Lowell had a meteoric career, exploding into the world of literature in 1959 with Life Studies. His poetry radically altered the American literary landscape, combining as it did family drama and an apocalyptic view of the history of our times. A very public voice which went forth in For the Union Dead, another much-honored work, Lowell decried the decay of urban life and the sorry lack of progress in civil rights.

Nothing seemed to escape Lowell's gaze, nothing daunted him as food for literature - the Depression, World War II, the Cold War, Dallas, Selma, Vietnam, Watergate, Richard Nixon's bunker mentality. Another great thread running through Lowell's tapestry is the American individual. He is one of our great elegists, of the black Massachusetts 54th, of friends such as Frost, Williams, Eliot, Pound, Roethke, Jarrell, Schwartz, Plath, and Berryman.

Married three times, always to writers, a grand playwright (The Old Glory) and translator (Aeschylus, Racine), Lowell won three Pulitzer Prizes and two National Book Awards for poetry.

The tasks ▸
1. Name every work by Lowell that the passage on Lowell mentions by title.
2. In the passage on Lowell, recast the paragraph beginning "Nothing seemed to escape Lowell's gaze" as a short bulleted list that keeps its main facts.
3. Go on with the passage on Lowell from its last sentence.

[Stored items from a collection]

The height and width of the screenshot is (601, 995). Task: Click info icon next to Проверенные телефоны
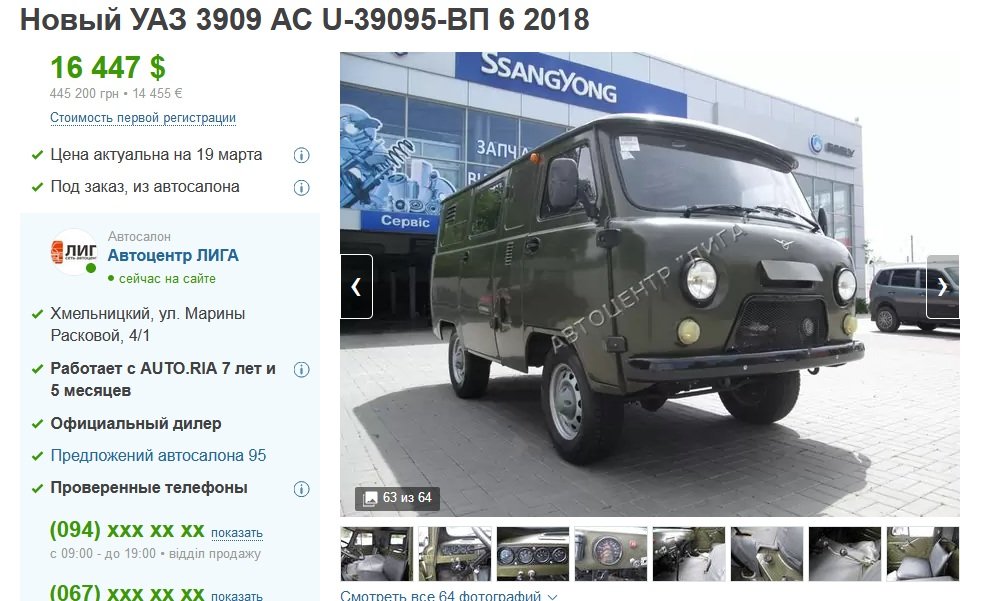click(x=301, y=489)
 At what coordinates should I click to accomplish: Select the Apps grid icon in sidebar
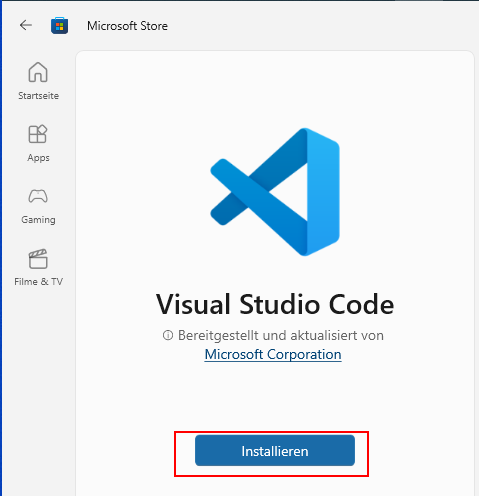pos(38,134)
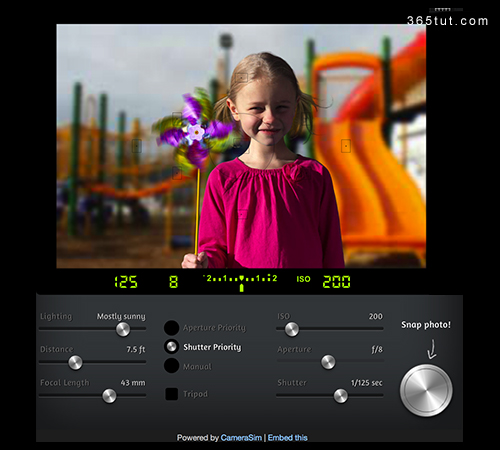Choose Manual exposure mode
The image size is (500, 450).
[x=171, y=366]
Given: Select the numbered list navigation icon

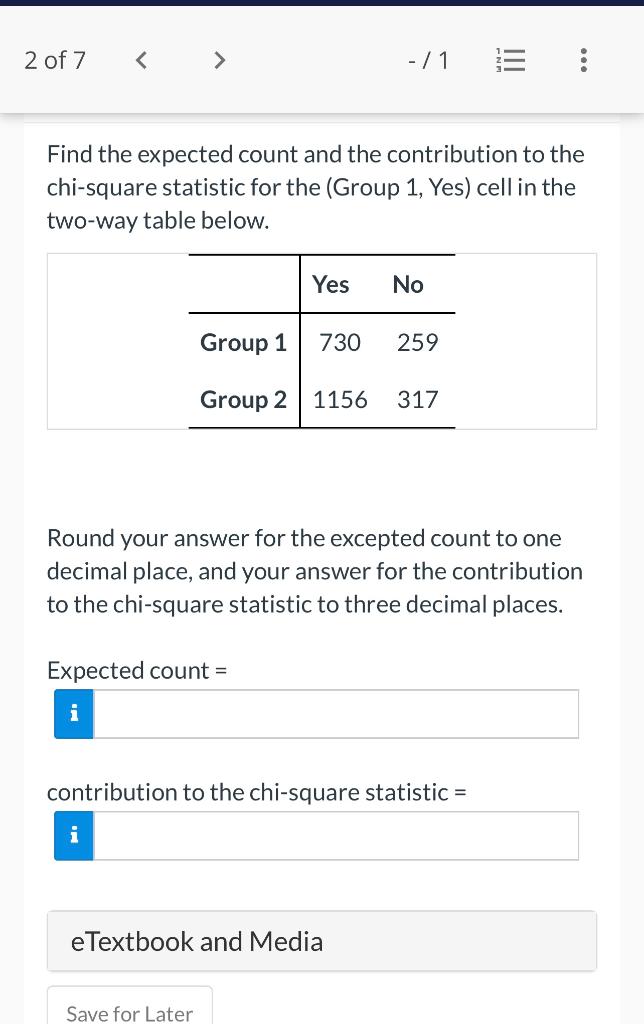Looking at the screenshot, I should point(511,60).
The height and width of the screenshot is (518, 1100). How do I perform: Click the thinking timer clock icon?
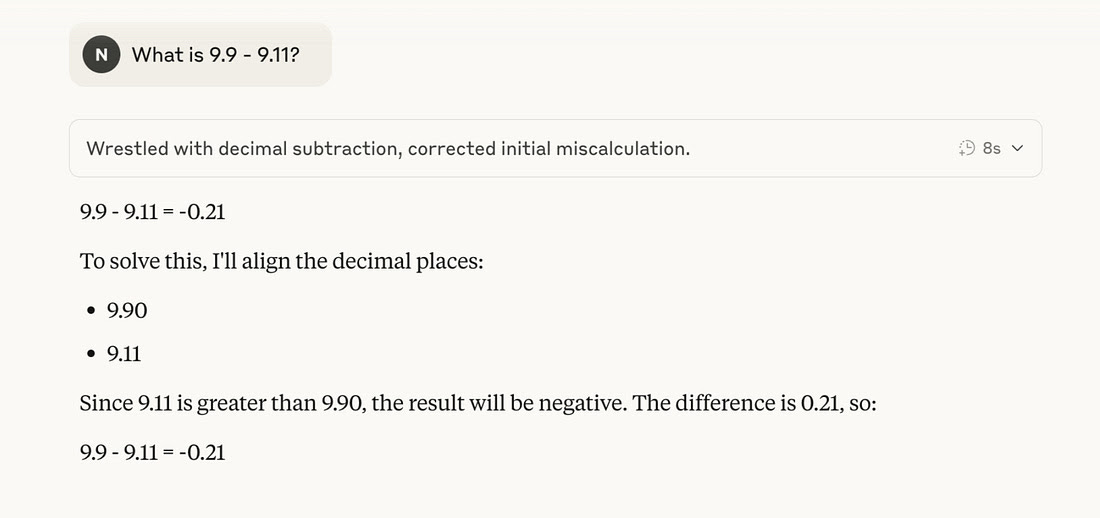(966, 148)
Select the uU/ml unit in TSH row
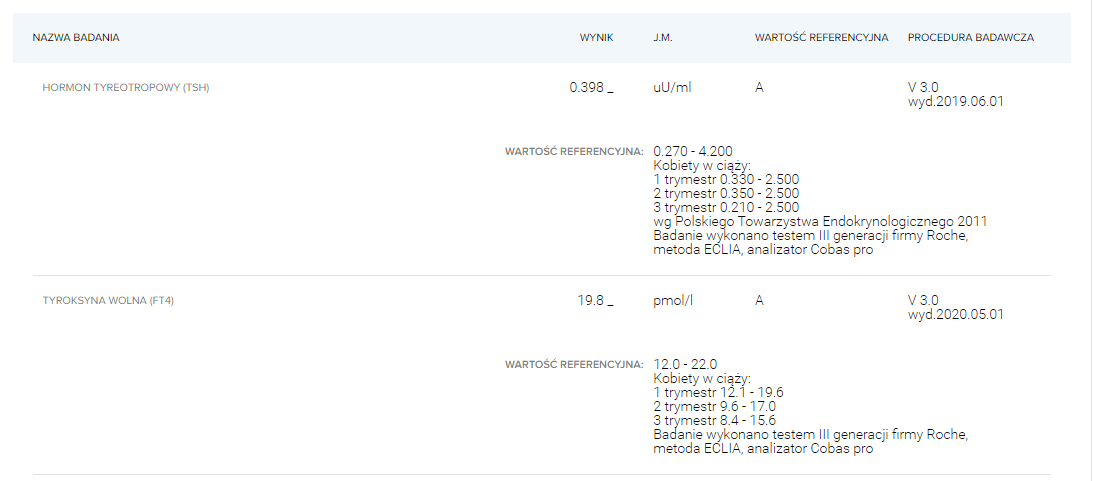 672,88
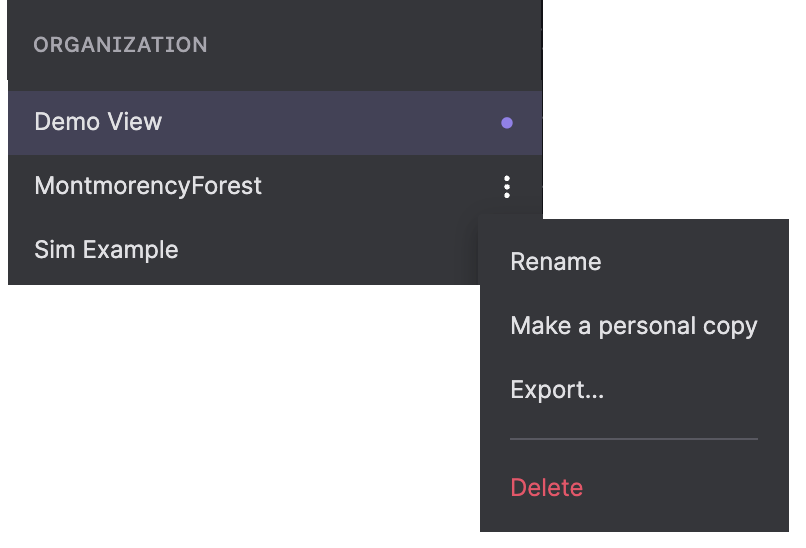Delete the layout via red Delete option
Viewport: 806px width, 548px height.
point(546,487)
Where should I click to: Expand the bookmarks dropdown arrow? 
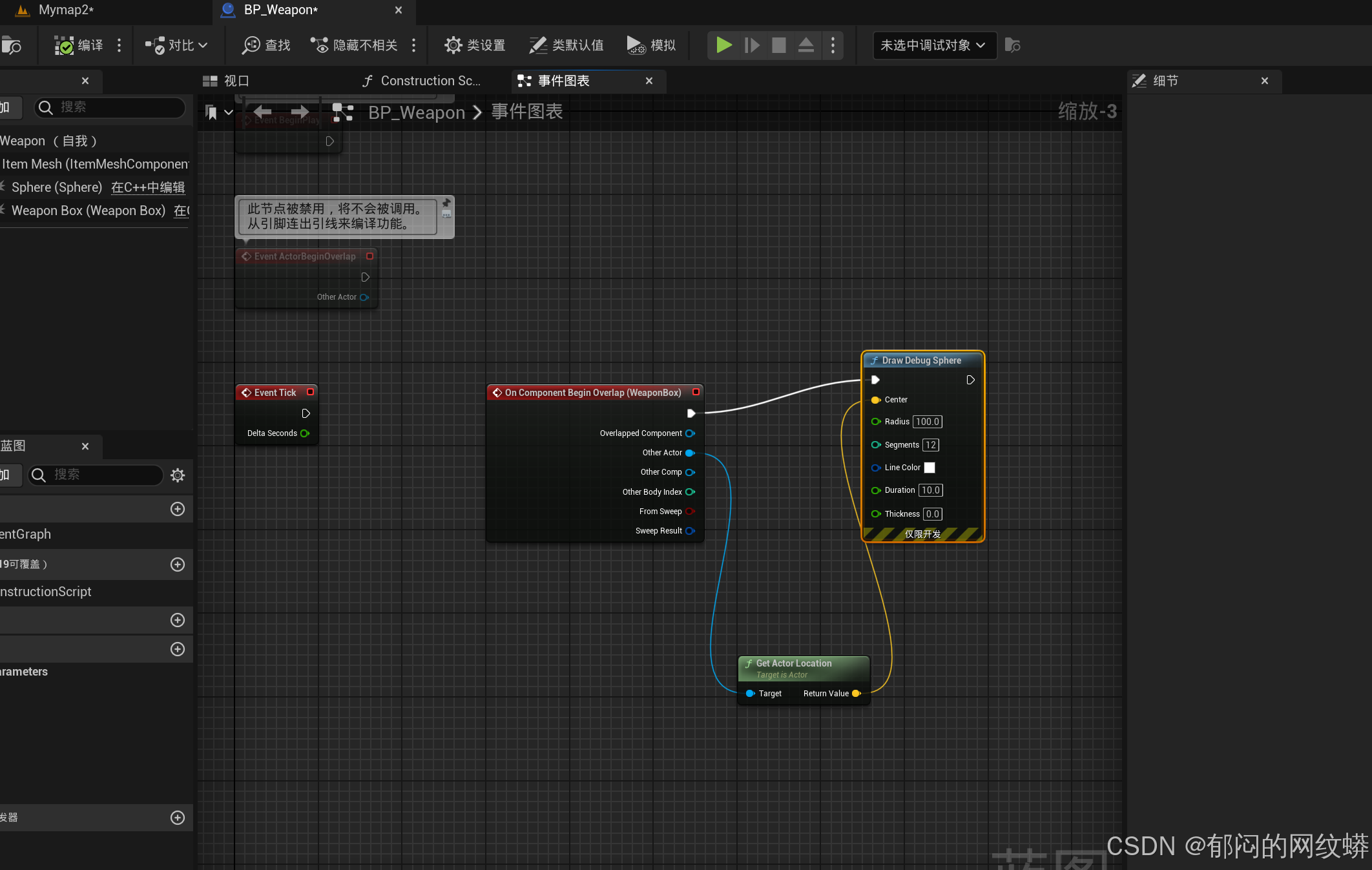(228, 112)
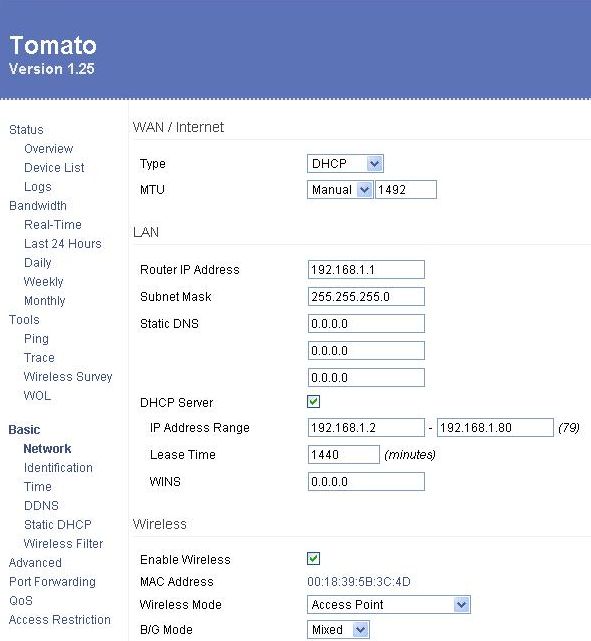This screenshot has height=641, width=591.
Task: Open the Overview status page
Action: point(49,148)
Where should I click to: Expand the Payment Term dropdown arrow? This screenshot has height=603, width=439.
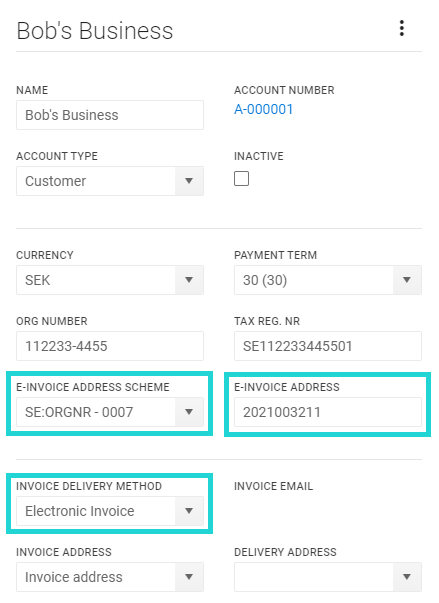point(407,280)
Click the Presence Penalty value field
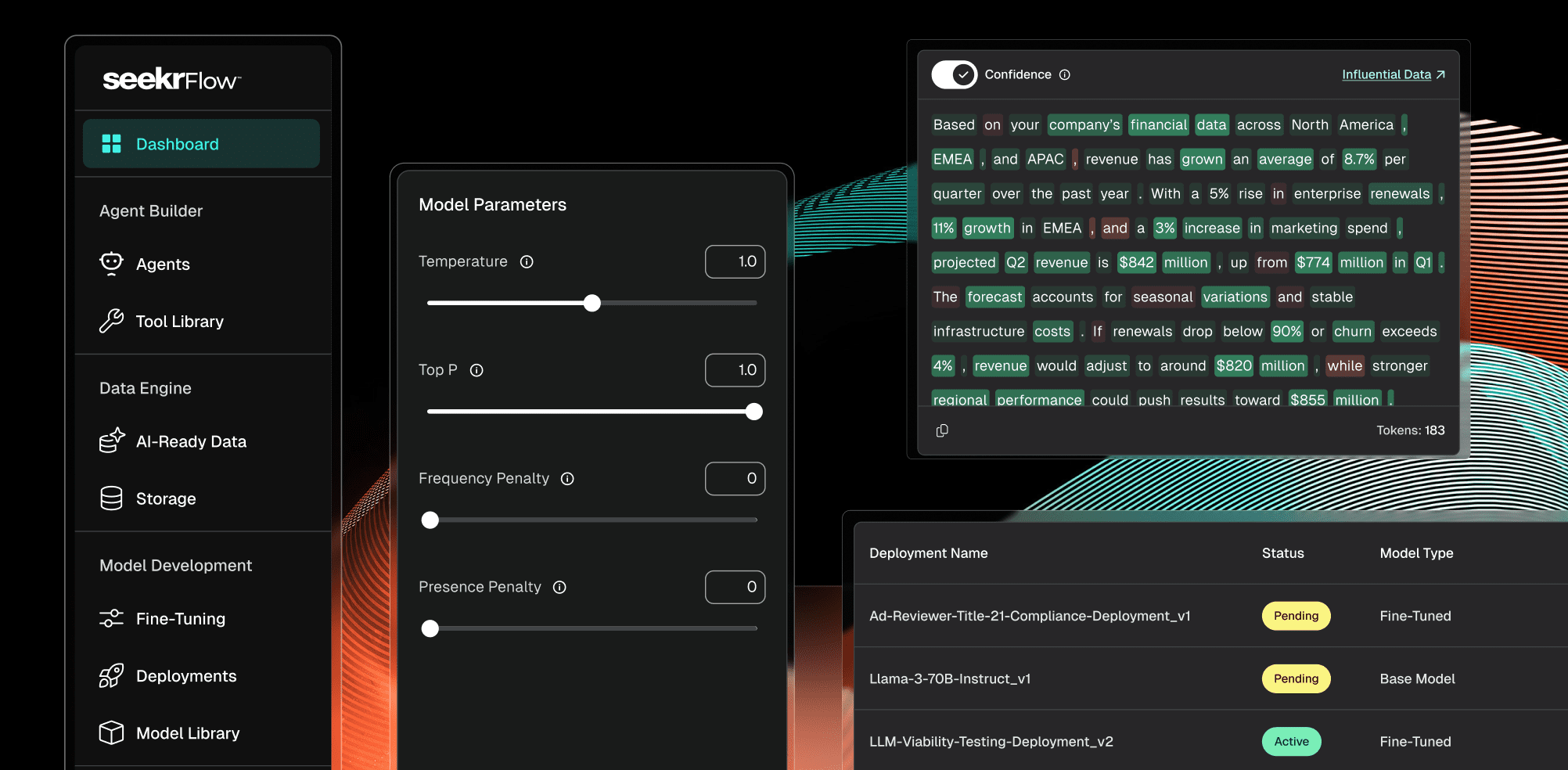Viewport: 1568px width, 770px height. pyautogui.click(x=735, y=587)
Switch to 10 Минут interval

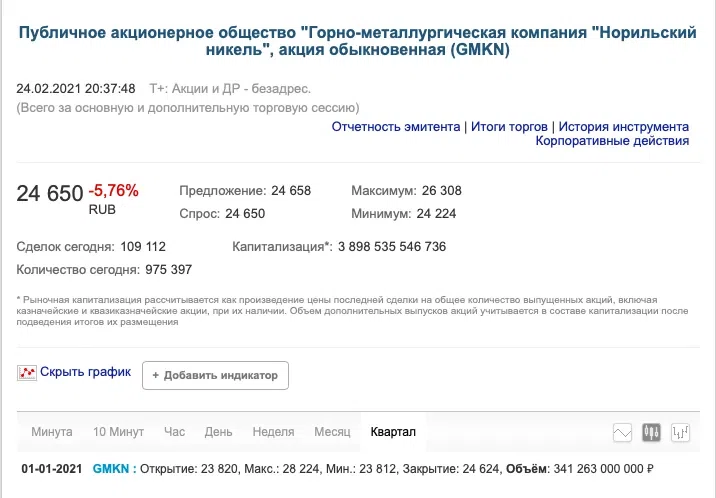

Solved problems ▸
1.
- Life Studies
- For the Union Dead
- The Old Glory

2.
- Lowell drew on the major events of his era: the Depression, World War II, the Cold War, Dallas, Selma, Vietnam, Watergate, and Richard Nixon's bunker mentality.
- The American individual is another central thread in his work.
- He is a great elegist, writing of the black Massachusetts 54th and of friends including Frost, Williams, Eliot, Pound, Roethke, Jarrell, Schwartz, Plath, and Berryman.

3.
Lowell also had, tragically, his dark side, suffering from crippling bouts of manic depression and alcoholism. It is this side of him - the lost marriages, the bitter political feuds, the dark moments - that has been much publicized. Paul Mariani's brilliant reconstruction of Lowell's life restores the balance, reclaiming Lowell's legacy as the rightful heir to his forebear Jonathan Edwards, and to a place in literary history beside Hawthorne, Henry James, Henry Adams, Williams, Frost, and Eliot.

Using hundreds of Lowell's unpublished manuscripts and letters, and dozens of interviews, Mariani has given us a balanced, passionate, and readable life, capturing not only the man but also his age, the Age of Lowell.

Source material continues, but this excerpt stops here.